§ **Problem 1**: Translate this sentence from the commentary on FATCA into Spanish: "A part of me died on February 28, 2011, the day I relinquished my US citizenship."
§ **Problem 2**:
Answer these questions from the commentary on FATCA.
(a) How does the writer describe themselves instead of as an extremist or a terrorist?
(b) Which years of the Fugitive Slave Acts are named?
(c) According to the writer, what does FATCA legislation intend to do?
— START Text segment —
Historians seldom look back favorably upon regimes that institute unfair taxation. History is now in the making. Will the United States continue down this path of demagoguery and despotism? Will it commit total annihilation of its own expat community through a form of Expat Cleansing which forces all Americans abroad either to renounce their citizenship or return to the homeland? I think so. I see no real signs that this situation will change but only that it will get worse. I hope that I am wrong.
Let me say one thing here in my own defense: The Isaac Brock Society is not a whack-job website, and Petros is neither an extremist nor a terrorist. Rather, I am a scholar with an interest in history, justice and fairness. A part of me died on February 28, 2011, the day I relinquished my US citizenship. That is the part of me that loves the United States. The United States’ crime of forcing expats to comply or to renounce their citizenship, in my opinion as a scholar, will go down in history as signalling a catastrophic end of the final vestiges of good will that the United States enjoyed in the world. Historians will remember this generation of leaders in the United States under a very dim light, and the Isaac Brock Society will be a primary source for their understanding of this period.
*Many look outside the US for analogies for FATCA legislation, there is one US precedent we can use to describe the plight of expats
slavery was legal in the US and subsidized through increased representation in congress, slaveowners rights were strongly enforced with the Fugitive Slave Acts of 1793 and 1850
FATCA legislation has the same intent, to track down and return US persons to tax servitude.
— END Text segment —
— START Recorded data —
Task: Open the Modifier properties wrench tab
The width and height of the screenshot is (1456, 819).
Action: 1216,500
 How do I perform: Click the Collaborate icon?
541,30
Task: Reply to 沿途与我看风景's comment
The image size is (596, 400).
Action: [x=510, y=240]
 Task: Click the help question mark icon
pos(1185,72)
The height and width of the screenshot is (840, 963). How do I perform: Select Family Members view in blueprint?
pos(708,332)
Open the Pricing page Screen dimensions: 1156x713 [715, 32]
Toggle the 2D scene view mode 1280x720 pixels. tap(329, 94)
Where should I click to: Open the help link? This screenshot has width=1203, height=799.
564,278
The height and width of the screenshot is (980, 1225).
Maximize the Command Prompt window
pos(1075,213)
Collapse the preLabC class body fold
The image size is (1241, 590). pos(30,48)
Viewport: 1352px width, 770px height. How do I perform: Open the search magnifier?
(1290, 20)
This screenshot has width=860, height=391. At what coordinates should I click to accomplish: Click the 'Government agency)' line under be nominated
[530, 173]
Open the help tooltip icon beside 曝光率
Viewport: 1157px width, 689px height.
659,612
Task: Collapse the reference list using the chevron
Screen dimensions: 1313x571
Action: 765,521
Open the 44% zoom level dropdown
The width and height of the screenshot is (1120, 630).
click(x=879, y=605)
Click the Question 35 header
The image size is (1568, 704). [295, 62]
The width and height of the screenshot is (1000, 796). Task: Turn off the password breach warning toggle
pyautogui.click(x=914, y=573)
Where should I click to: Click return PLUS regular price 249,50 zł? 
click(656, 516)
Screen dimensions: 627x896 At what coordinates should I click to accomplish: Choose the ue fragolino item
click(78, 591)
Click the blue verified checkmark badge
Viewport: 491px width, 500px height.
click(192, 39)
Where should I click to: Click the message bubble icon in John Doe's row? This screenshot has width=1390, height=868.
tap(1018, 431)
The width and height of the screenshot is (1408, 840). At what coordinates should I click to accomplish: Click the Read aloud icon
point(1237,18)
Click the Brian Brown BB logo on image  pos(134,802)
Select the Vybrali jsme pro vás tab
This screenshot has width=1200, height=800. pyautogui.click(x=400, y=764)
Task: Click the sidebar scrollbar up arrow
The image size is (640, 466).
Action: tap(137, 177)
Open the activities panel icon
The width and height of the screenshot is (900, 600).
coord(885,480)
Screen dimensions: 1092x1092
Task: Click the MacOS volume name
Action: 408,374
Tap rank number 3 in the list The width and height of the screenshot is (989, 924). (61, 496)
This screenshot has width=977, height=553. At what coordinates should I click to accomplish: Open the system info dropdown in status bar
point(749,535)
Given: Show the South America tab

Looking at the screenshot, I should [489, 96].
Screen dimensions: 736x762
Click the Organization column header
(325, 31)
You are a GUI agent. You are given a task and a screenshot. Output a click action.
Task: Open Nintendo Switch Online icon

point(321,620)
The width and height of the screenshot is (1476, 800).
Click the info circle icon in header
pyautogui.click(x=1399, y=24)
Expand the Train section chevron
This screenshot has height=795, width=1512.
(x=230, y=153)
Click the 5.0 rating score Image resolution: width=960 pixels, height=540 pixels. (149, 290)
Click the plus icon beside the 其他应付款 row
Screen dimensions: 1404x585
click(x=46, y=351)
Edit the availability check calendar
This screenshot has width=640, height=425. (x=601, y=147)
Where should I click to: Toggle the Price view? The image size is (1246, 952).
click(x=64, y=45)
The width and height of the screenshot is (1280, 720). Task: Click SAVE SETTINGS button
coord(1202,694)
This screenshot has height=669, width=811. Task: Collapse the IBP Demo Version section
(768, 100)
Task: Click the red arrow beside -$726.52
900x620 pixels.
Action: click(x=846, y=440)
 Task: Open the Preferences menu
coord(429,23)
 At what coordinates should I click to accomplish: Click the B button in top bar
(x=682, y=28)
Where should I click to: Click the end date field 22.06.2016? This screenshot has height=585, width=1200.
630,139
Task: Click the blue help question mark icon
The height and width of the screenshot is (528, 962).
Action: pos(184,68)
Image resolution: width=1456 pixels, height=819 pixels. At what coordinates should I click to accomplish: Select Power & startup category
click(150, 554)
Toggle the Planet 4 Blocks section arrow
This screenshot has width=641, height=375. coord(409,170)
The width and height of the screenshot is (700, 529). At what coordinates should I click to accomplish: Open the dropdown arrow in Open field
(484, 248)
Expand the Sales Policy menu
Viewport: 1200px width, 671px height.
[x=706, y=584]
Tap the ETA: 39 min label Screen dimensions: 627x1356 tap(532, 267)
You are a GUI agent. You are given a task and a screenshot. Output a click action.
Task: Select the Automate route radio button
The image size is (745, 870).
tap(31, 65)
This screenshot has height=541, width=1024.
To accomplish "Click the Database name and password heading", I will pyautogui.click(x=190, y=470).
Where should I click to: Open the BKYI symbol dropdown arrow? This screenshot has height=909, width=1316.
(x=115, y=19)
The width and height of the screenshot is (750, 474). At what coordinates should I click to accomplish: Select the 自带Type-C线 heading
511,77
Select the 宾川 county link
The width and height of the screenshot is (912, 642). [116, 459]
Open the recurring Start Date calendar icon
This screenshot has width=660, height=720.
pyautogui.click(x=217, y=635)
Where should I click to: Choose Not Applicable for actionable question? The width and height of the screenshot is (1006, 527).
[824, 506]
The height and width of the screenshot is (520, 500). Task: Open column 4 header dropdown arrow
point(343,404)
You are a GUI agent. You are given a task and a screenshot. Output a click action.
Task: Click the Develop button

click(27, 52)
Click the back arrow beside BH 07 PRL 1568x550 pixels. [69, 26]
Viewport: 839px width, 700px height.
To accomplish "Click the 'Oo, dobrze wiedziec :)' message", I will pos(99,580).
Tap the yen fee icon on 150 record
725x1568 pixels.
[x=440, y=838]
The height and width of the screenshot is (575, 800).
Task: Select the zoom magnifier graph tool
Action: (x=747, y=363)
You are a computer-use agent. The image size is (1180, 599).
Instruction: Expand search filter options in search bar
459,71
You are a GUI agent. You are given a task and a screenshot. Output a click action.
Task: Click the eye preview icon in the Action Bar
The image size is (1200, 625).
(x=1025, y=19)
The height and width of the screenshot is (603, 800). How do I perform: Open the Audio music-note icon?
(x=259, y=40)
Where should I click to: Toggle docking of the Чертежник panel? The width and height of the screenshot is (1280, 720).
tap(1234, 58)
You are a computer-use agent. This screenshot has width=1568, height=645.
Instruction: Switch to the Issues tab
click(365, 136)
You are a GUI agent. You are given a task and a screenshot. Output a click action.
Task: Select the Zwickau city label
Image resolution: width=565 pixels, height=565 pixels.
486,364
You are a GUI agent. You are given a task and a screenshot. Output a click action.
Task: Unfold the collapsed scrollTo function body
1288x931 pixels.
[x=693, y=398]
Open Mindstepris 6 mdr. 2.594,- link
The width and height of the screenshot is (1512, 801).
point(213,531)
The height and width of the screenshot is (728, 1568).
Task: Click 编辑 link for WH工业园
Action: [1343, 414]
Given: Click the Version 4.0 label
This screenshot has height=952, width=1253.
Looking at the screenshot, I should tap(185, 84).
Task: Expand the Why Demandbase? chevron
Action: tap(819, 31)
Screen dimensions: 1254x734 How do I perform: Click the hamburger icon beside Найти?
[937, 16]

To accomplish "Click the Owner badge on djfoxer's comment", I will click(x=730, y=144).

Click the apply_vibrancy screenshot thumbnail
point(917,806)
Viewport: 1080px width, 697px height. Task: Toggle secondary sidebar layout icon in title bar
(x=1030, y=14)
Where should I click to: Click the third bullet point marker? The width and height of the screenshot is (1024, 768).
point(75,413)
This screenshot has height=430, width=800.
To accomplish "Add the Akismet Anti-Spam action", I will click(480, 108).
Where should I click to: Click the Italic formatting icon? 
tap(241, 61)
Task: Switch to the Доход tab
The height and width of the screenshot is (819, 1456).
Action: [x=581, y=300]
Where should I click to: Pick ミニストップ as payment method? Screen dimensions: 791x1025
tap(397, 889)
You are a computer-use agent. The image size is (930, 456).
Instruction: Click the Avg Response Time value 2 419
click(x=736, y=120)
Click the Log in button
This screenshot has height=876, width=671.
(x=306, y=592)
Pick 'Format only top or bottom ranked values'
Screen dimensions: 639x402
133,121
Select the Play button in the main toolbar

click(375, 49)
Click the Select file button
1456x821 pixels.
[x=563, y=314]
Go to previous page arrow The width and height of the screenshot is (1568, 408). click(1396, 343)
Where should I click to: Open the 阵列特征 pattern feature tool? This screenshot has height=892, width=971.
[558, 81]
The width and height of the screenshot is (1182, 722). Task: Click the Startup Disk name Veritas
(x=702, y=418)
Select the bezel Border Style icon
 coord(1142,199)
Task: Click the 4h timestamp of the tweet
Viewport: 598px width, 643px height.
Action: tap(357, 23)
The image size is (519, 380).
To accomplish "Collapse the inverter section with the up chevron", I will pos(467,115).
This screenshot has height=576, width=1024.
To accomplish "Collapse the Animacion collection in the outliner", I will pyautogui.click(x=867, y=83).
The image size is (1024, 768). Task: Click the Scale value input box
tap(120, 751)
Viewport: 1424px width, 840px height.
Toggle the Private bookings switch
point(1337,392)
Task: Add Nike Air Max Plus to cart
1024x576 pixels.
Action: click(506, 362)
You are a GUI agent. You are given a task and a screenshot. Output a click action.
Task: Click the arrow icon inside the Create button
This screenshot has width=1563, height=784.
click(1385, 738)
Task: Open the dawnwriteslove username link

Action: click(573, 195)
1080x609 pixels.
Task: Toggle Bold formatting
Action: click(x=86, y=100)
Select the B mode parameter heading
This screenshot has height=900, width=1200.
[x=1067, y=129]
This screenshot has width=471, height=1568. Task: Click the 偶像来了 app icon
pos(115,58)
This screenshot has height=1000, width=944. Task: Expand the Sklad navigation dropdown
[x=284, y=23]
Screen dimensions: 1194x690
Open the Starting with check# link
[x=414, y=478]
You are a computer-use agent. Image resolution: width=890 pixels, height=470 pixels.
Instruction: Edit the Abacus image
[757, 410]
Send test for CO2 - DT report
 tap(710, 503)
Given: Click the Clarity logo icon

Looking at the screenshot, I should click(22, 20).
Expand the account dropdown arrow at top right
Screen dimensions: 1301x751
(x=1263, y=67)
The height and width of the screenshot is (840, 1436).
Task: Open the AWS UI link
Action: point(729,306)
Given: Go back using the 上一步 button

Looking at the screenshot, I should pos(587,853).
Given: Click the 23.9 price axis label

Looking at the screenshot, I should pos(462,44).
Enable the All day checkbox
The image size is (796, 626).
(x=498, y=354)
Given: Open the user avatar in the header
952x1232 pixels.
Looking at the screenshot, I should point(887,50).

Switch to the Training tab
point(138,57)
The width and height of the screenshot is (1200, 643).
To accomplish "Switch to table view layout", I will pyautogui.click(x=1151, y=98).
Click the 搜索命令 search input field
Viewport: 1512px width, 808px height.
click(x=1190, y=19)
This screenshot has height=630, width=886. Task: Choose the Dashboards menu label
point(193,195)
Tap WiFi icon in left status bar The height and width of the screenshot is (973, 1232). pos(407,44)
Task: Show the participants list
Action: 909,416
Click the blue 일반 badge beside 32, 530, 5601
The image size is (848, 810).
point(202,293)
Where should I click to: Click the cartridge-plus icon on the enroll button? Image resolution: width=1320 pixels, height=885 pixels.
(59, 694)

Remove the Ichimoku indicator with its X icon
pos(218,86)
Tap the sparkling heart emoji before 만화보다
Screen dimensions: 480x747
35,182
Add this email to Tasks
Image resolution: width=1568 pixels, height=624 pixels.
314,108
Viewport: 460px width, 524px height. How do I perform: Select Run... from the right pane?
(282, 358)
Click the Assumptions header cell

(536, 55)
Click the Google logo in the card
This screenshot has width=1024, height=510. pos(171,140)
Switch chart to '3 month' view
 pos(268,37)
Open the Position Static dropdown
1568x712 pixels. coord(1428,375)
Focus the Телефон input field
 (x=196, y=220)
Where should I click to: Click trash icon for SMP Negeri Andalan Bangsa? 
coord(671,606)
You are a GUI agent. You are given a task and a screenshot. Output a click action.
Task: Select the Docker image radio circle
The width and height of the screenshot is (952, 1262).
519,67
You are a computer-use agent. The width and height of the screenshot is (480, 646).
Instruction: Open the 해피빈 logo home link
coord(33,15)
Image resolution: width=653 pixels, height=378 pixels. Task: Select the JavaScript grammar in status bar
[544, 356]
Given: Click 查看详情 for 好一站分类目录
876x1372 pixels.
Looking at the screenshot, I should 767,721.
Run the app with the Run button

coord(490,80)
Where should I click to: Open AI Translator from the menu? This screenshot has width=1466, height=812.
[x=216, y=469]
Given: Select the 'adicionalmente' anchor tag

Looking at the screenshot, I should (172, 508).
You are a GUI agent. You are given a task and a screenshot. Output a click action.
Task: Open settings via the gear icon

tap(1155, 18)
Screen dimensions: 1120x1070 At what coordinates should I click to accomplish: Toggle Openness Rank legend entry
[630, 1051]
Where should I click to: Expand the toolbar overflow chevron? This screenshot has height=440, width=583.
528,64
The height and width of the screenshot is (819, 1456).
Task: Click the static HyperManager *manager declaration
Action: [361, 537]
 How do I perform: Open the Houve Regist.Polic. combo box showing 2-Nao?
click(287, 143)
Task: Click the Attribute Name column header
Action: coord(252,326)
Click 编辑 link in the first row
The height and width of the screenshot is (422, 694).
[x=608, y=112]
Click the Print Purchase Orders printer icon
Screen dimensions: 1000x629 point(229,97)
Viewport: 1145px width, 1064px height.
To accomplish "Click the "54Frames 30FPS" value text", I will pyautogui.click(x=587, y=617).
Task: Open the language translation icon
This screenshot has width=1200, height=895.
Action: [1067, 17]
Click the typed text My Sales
— END Recorded data —
§ **Written reply 1**: Una parte de mí murió el 28 de febrero de 2011, el día en que renuncié a mi ciudadanía estadounidense.

§ **Written reply 2**:
(a) As a scholar with an interest in history, justice and fairness.
(b) 1793 and 1850.
(c) To track down and return US persons to tax servitude.